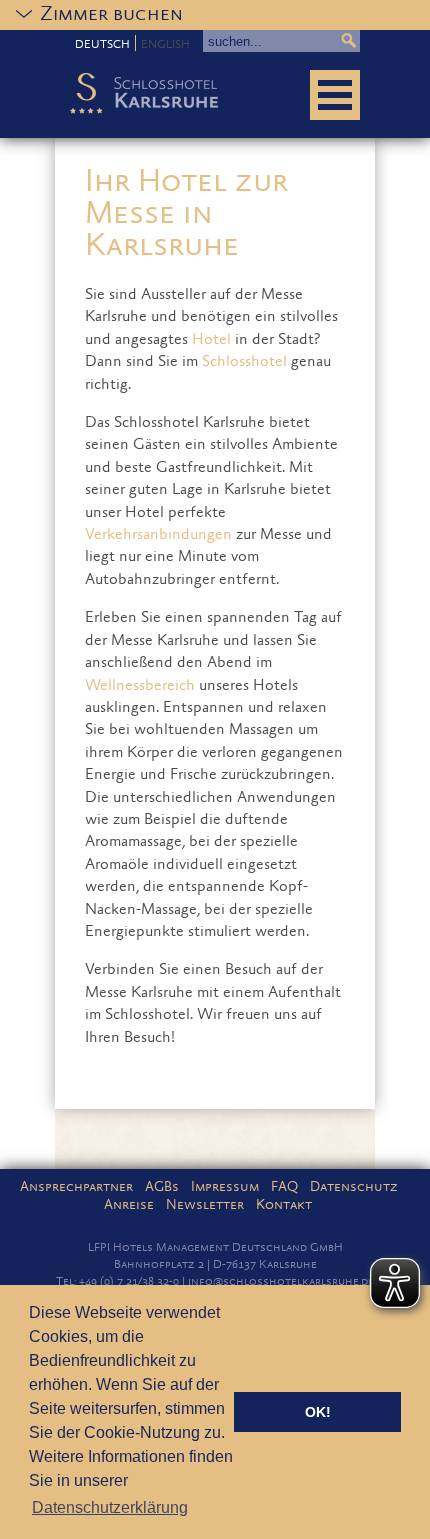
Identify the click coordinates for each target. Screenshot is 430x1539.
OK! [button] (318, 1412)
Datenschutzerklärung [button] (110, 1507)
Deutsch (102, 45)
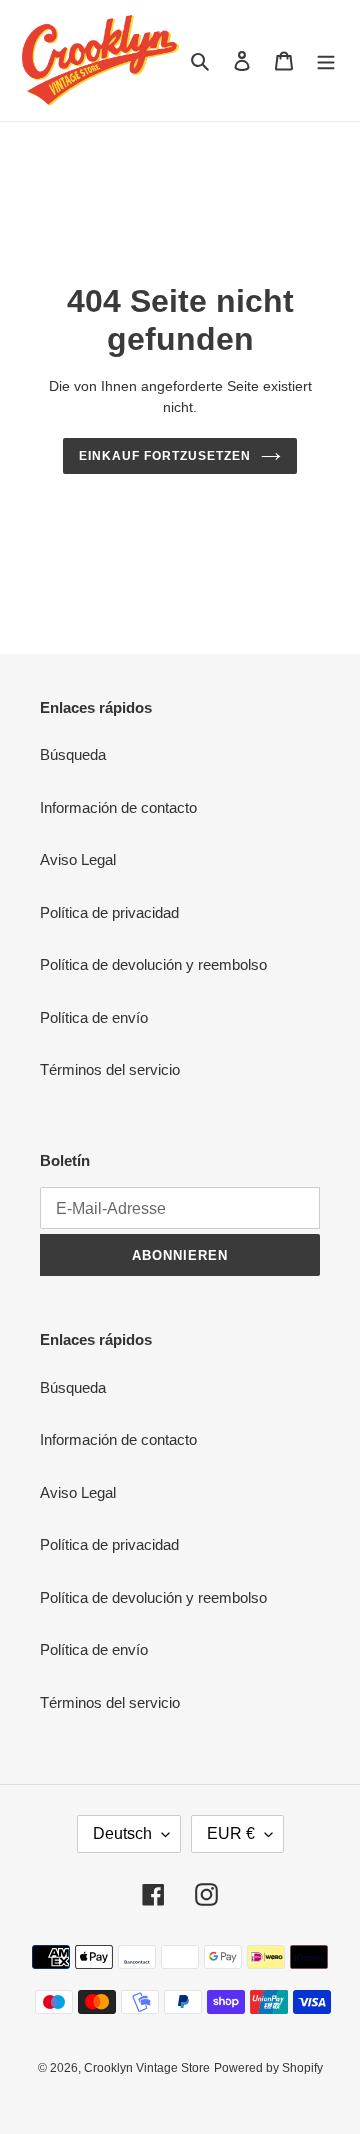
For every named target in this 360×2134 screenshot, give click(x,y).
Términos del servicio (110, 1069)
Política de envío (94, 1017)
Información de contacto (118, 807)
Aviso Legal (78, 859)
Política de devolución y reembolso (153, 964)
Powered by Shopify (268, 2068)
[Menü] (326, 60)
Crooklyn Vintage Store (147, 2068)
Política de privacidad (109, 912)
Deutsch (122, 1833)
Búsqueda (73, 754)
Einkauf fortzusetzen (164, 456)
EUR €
^^^^
Copy out, from the listing above, every line that contains the word "click".

* [RESPONSE TO THE TASK]
Identify the click coordinates for each target. Screenshot is 430x1539.
For every named target in this 360×2134 screenshot, give click(x,y).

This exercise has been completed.